• [RECORDS SHOWN]:
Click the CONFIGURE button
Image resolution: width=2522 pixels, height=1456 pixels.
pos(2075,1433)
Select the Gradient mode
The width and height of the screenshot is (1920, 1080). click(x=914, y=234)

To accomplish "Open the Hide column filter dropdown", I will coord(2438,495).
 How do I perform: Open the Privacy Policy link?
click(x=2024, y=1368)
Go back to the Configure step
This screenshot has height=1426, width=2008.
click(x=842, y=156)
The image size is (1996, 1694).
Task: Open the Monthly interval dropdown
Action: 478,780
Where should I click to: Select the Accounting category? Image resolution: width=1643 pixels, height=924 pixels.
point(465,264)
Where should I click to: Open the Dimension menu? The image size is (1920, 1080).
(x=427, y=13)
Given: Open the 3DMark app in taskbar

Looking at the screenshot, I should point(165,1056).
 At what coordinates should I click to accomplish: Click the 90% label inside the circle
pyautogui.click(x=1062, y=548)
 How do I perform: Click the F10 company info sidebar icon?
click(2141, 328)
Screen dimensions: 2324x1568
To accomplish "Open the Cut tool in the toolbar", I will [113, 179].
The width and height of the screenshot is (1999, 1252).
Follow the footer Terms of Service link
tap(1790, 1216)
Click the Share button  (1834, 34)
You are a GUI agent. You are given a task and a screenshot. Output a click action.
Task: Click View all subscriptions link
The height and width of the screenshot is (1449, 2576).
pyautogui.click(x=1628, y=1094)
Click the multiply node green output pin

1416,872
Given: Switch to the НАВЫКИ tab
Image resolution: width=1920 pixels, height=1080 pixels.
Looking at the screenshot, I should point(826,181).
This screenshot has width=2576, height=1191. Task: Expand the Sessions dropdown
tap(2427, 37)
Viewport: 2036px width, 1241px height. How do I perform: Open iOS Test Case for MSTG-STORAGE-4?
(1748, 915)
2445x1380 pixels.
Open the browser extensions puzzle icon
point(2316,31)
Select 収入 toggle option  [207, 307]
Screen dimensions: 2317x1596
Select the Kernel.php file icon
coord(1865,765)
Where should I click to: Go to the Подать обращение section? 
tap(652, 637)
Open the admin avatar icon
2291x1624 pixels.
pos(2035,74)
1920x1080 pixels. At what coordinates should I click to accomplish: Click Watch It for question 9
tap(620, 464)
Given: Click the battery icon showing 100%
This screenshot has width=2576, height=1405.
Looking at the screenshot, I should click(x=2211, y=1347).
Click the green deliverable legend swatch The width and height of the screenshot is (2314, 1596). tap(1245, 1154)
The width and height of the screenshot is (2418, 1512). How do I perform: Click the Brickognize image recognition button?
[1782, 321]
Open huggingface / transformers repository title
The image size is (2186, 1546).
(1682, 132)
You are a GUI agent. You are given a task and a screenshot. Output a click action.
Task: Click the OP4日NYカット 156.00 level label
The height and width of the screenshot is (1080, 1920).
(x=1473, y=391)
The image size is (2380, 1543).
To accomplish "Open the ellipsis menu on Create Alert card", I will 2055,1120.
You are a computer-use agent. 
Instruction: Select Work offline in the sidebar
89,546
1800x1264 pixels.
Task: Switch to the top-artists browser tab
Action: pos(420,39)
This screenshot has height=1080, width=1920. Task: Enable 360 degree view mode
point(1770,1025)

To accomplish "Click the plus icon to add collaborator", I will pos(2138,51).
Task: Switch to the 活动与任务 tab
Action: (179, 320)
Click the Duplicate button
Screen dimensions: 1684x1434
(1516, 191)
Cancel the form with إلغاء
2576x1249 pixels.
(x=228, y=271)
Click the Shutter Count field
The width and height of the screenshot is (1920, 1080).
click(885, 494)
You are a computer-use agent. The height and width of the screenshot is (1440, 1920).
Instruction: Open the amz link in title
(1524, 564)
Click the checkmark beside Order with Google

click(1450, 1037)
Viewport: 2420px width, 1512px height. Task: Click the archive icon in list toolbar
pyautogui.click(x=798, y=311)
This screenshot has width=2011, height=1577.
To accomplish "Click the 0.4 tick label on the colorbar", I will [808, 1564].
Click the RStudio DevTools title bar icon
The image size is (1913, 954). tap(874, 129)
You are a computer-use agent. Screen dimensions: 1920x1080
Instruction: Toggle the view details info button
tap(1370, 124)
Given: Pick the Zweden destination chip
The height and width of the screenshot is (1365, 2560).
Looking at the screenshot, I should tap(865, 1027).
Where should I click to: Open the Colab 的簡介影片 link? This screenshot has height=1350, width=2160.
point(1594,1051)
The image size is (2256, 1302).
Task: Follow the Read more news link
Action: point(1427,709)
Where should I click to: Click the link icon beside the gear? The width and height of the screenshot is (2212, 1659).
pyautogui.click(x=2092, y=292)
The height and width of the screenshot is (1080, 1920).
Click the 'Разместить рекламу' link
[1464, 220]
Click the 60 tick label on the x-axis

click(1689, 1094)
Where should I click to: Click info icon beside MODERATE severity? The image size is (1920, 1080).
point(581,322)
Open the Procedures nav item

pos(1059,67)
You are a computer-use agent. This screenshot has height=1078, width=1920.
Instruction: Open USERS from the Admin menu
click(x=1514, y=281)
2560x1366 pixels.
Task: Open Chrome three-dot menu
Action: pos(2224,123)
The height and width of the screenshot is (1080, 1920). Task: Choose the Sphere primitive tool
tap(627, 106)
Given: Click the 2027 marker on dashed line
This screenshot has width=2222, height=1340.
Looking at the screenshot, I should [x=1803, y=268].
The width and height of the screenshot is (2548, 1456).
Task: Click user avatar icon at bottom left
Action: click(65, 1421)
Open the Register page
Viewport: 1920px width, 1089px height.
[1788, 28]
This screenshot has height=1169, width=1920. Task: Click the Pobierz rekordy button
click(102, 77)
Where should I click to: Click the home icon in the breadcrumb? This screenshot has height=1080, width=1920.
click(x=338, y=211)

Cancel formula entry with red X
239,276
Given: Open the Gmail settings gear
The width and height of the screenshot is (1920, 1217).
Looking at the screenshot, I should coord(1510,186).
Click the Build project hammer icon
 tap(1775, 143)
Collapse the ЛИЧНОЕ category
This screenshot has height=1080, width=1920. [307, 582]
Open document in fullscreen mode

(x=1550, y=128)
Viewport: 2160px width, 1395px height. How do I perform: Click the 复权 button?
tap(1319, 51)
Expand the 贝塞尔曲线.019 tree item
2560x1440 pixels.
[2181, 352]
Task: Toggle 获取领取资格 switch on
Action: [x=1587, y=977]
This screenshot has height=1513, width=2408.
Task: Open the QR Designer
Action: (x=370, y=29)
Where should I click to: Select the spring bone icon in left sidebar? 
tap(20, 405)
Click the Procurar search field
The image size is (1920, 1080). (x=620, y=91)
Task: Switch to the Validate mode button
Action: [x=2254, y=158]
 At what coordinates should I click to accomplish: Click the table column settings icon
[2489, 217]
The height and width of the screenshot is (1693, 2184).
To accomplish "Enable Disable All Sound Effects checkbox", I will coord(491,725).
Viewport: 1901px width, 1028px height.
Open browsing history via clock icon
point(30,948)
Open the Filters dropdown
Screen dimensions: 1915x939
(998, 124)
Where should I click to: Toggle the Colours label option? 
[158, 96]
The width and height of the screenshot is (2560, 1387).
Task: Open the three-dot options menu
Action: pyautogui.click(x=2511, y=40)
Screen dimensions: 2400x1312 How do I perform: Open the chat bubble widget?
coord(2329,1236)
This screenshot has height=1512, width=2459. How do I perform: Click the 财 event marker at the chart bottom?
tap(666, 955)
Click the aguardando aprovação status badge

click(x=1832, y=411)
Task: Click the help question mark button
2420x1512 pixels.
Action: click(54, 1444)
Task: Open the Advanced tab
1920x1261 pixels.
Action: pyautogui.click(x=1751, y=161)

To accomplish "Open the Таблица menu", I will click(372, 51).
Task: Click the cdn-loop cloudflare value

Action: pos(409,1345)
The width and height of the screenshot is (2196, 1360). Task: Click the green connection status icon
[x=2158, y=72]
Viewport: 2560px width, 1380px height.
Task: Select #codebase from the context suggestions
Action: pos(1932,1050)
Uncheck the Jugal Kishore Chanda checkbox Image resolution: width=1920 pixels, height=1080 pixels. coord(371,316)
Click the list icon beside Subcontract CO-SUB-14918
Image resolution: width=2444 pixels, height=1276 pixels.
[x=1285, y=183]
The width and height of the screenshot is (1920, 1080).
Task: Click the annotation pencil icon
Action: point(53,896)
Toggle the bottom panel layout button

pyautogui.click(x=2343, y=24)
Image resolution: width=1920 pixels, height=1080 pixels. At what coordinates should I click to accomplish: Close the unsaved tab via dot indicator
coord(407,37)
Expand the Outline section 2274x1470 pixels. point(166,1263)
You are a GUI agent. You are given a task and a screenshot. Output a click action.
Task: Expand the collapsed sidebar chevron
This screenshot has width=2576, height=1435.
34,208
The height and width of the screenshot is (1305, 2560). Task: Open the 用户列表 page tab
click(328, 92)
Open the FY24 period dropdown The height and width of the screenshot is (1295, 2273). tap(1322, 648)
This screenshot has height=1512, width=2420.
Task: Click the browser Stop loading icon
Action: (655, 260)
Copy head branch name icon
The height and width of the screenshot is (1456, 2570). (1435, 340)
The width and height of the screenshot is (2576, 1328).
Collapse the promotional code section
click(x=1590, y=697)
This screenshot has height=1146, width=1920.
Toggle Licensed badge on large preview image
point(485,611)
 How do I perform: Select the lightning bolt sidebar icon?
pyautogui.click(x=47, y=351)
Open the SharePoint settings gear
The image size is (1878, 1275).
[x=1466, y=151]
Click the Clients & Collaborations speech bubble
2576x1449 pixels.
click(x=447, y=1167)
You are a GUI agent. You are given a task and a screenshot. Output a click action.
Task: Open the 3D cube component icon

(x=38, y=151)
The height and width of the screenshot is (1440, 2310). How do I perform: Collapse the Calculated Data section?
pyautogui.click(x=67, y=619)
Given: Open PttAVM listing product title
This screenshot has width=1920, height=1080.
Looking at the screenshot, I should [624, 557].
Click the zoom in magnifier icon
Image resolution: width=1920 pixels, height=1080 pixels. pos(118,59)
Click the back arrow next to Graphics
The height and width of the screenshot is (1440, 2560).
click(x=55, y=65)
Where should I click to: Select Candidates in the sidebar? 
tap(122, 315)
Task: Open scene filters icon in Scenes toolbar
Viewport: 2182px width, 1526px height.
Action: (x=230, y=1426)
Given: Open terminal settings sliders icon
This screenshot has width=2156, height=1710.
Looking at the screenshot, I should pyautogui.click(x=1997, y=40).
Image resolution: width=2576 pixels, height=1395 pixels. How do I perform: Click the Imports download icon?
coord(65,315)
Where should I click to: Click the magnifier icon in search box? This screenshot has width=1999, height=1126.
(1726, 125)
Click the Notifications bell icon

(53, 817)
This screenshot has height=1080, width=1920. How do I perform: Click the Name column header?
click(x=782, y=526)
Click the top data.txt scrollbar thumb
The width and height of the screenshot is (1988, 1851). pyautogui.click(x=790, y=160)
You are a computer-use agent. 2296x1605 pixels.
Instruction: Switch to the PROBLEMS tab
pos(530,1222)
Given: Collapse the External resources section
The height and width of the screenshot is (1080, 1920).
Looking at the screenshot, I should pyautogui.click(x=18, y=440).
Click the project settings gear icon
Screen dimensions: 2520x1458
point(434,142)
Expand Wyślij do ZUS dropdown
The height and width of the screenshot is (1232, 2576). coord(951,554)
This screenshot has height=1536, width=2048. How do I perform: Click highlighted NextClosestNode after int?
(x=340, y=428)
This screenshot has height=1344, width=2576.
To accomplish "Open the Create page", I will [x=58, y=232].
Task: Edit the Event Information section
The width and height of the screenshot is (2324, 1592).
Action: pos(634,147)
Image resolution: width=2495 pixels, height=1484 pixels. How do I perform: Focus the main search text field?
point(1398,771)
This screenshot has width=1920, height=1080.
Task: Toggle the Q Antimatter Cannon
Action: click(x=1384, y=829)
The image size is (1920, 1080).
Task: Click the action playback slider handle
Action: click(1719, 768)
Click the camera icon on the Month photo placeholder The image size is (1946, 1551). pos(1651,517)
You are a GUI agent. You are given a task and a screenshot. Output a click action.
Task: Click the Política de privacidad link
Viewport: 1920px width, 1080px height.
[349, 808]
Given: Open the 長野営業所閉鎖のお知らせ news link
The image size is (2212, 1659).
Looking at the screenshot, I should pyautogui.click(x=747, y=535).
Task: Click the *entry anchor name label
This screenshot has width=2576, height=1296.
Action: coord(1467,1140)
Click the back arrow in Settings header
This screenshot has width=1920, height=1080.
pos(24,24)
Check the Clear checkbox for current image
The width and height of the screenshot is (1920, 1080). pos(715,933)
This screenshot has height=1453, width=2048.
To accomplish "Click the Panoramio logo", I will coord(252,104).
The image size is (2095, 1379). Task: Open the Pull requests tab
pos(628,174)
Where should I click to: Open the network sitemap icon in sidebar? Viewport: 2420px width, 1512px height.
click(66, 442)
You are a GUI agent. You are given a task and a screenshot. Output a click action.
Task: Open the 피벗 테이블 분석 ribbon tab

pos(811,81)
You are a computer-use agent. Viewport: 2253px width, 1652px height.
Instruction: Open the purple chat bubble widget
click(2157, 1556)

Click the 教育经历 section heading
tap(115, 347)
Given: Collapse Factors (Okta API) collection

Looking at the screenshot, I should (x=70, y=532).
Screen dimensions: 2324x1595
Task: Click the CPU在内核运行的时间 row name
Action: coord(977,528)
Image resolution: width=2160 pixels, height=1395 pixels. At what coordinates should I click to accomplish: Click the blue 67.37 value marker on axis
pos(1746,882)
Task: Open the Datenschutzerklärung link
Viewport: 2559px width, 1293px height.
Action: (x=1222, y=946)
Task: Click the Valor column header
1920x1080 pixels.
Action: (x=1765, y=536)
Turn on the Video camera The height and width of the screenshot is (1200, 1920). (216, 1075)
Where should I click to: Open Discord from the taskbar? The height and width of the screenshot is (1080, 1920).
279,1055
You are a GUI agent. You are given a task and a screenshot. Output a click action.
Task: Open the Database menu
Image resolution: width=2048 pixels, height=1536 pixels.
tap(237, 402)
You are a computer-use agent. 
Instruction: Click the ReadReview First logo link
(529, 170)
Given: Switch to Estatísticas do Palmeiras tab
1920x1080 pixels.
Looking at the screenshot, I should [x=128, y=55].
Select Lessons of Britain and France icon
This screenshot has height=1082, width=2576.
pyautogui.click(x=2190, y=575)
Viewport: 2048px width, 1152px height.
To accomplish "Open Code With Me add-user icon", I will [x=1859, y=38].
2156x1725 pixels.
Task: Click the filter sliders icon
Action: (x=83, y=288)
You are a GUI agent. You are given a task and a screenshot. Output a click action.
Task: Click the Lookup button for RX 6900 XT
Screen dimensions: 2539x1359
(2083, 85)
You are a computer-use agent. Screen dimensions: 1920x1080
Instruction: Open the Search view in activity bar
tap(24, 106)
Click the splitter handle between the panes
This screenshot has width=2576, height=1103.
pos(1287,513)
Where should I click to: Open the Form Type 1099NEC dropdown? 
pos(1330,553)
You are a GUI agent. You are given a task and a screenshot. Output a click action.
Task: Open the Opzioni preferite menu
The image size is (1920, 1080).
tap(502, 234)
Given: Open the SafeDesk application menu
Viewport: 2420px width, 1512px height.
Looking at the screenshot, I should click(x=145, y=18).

• [WORK TASK]: For each line in the material above that contains the string "arrow", make a copy.

• [EXERCISE SOLUTION]:
Click the back arrow next to Graphics
Click the back arrow in Settings header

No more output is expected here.